[Stored items]

++++++++++++++++++++

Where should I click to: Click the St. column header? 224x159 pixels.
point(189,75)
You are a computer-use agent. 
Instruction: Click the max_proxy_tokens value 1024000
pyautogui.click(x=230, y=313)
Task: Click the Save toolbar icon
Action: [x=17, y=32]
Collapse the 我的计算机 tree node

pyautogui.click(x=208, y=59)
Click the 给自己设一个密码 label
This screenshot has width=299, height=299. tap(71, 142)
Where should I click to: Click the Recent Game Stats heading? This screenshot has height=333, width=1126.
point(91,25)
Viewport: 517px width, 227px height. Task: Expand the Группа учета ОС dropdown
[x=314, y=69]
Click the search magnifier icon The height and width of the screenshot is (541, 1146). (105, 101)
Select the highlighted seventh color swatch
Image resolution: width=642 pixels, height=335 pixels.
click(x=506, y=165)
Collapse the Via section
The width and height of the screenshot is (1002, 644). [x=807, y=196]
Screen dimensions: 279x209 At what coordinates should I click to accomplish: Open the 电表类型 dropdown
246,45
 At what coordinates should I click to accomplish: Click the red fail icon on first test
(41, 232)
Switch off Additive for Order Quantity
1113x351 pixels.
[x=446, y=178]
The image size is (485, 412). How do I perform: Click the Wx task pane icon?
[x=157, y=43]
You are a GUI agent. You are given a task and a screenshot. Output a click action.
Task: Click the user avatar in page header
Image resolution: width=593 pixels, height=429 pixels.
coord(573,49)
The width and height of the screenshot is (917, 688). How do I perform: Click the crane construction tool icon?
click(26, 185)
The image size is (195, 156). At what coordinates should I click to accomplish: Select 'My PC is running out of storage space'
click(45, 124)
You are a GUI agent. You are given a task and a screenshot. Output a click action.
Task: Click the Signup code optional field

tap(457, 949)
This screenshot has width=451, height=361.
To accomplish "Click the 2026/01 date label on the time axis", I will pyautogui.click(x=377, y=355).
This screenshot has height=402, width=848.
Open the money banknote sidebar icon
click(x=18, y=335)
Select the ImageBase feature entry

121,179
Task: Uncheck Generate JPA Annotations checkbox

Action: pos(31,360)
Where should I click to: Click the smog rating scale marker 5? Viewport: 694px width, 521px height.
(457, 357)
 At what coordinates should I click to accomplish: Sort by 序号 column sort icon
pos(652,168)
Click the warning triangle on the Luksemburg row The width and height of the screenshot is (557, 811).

++++++++++++++++++++

Reproduce each entry word for word.

Where should I click to: Click the St. column header? 224x159 pixels.
point(189,75)
You are a computer-use agent. 
Instruction: Click the max_proxy_tokens value 1024000
pyautogui.click(x=230, y=313)
Task: Click the Save toolbar icon
Action: [x=17, y=32]
Collapse the 我的计算机 tree node

pyautogui.click(x=208, y=59)
Click the 给自己设一个密码 label
This screenshot has width=299, height=299. tap(71, 142)
Where should I click to: Click the Recent Game Stats heading? This screenshot has height=333, width=1126.
point(91,25)
Viewport: 517px width, 227px height. Task: Expand the Группа учета ОС dropdown
[x=314, y=69]
Click the search magnifier icon The height and width of the screenshot is (541, 1146). (105, 101)
Select the highlighted seventh color swatch
Image resolution: width=642 pixels, height=335 pixels.
click(x=506, y=165)
Collapse the Via section
The width and height of the screenshot is (1002, 644). [x=807, y=196]
Screen dimensions: 279x209 At what coordinates should I click to accomplish: Open the 电表类型 dropdown
246,45
 At what coordinates should I click to accomplish: Click the red fail icon on first test
(41, 232)
Switch off Additive for Order Quantity
1113x351 pixels.
[x=446, y=178]
The image size is (485, 412). How do I perform: Click the Wx task pane icon?
[x=157, y=43]
You are a GUI agent. You are given a task and a screenshot. Output a click action.
Task: Click the user avatar in page header
Image resolution: width=593 pixels, height=429 pixels.
coord(573,49)
The width and height of the screenshot is (917, 688). How do I perform: Click the crane construction tool icon?
click(26, 185)
The image size is (195, 156). At what coordinates should I click to accomplish: Select 'My PC is running out of storage space'
click(45, 124)
You are a GUI agent. You are given a task and a screenshot. Output a click action.
Task: Click the Signup code optional field

tap(457, 949)
This screenshot has width=451, height=361.
To accomplish "Click the 2026/01 date label on the time axis", I will pyautogui.click(x=377, y=355).
This screenshot has height=402, width=848.
Open the money banknote sidebar icon
click(x=18, y=335)
Select the ImageBase feature entry

121,179
Task: Uncheck Generate JPA Annotations checkbox

Action: pos(31,360)
Where should I click to: Click the smog rating scale marker 5? Viewport: 694px width, 521px height.
(457, 357)
 At what coordinates should I click to accomplish: Sort by 序号 column sort icon
pos(652,168)
Click the warning triangle on the Luksemburg row The width and height of the screenshot is (557, 811).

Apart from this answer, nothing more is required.